**EXERCISE DESCRIPTION**
Count how many lines of the entries below contain the word "Click", and reply with that number alone.
┌──
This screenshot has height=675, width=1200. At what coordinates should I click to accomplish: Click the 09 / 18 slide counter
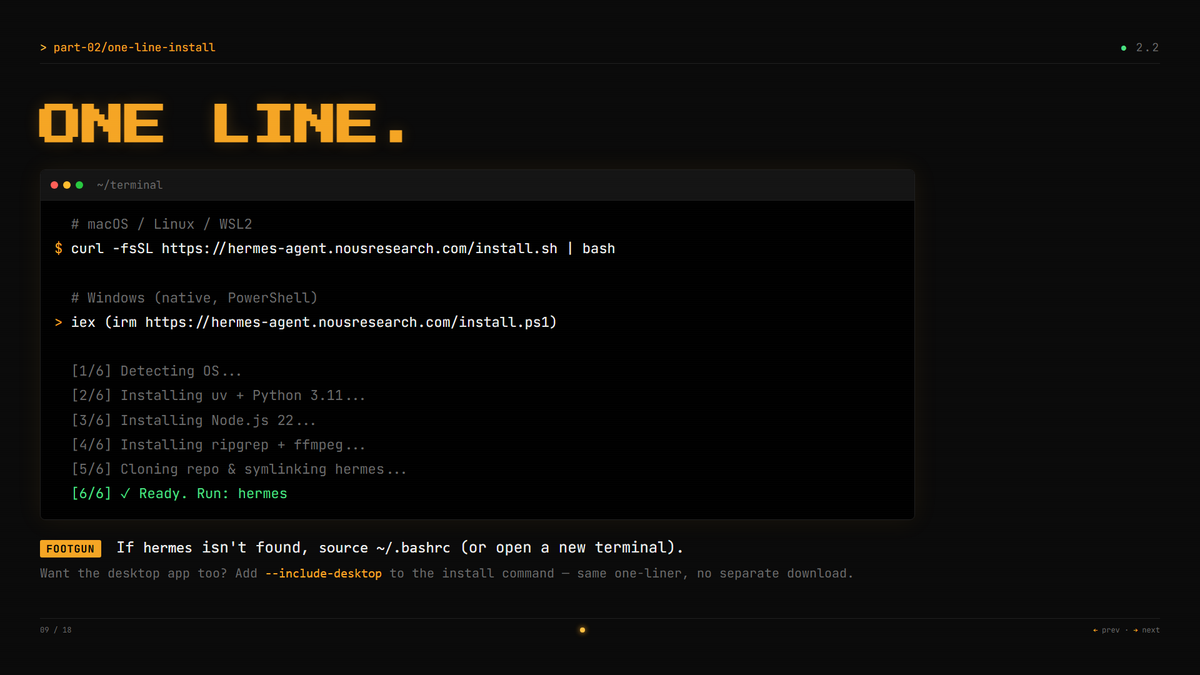tap(56, 630)
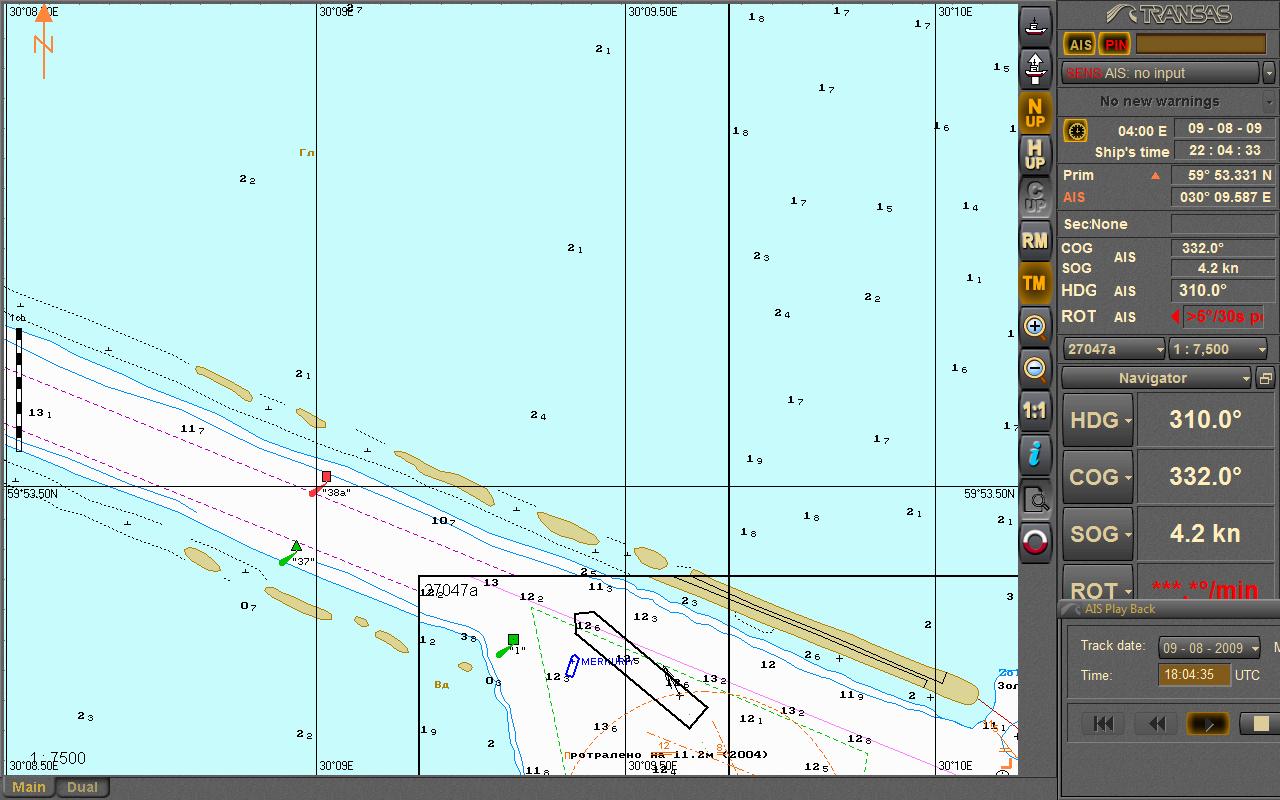Screen dimensions: 1280x800
Task: Select the Main tab
Action: coord(28,787)
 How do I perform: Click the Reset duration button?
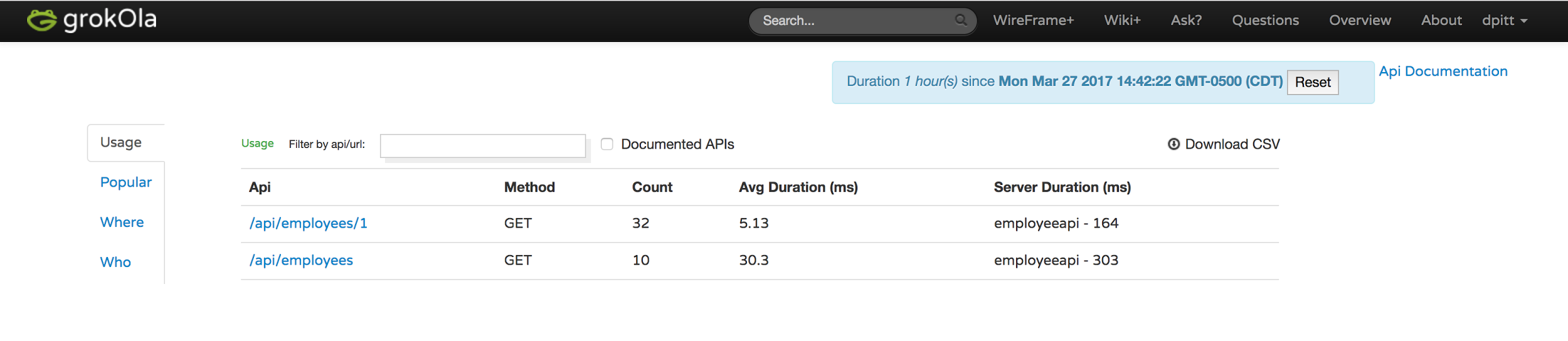coord(1313,82)
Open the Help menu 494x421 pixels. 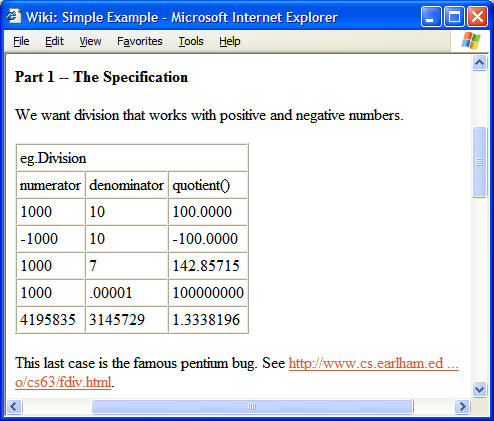(230, 41)
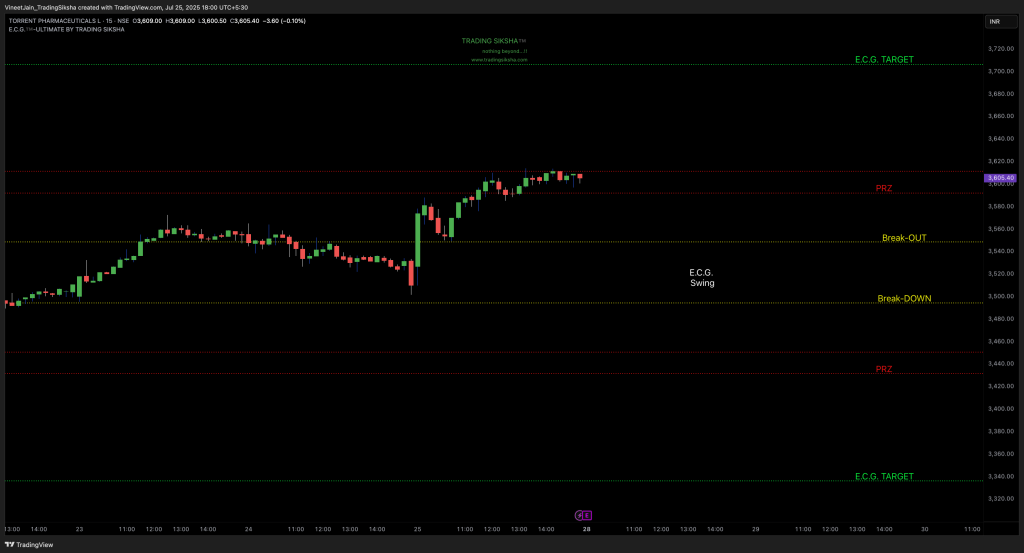This screenshot has height=553, width=1024.
Task: Open the Torrent Pharmaceuticals symbol title
Action: tap(50, 20)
└──
**EXPECTED OUTPUT**
2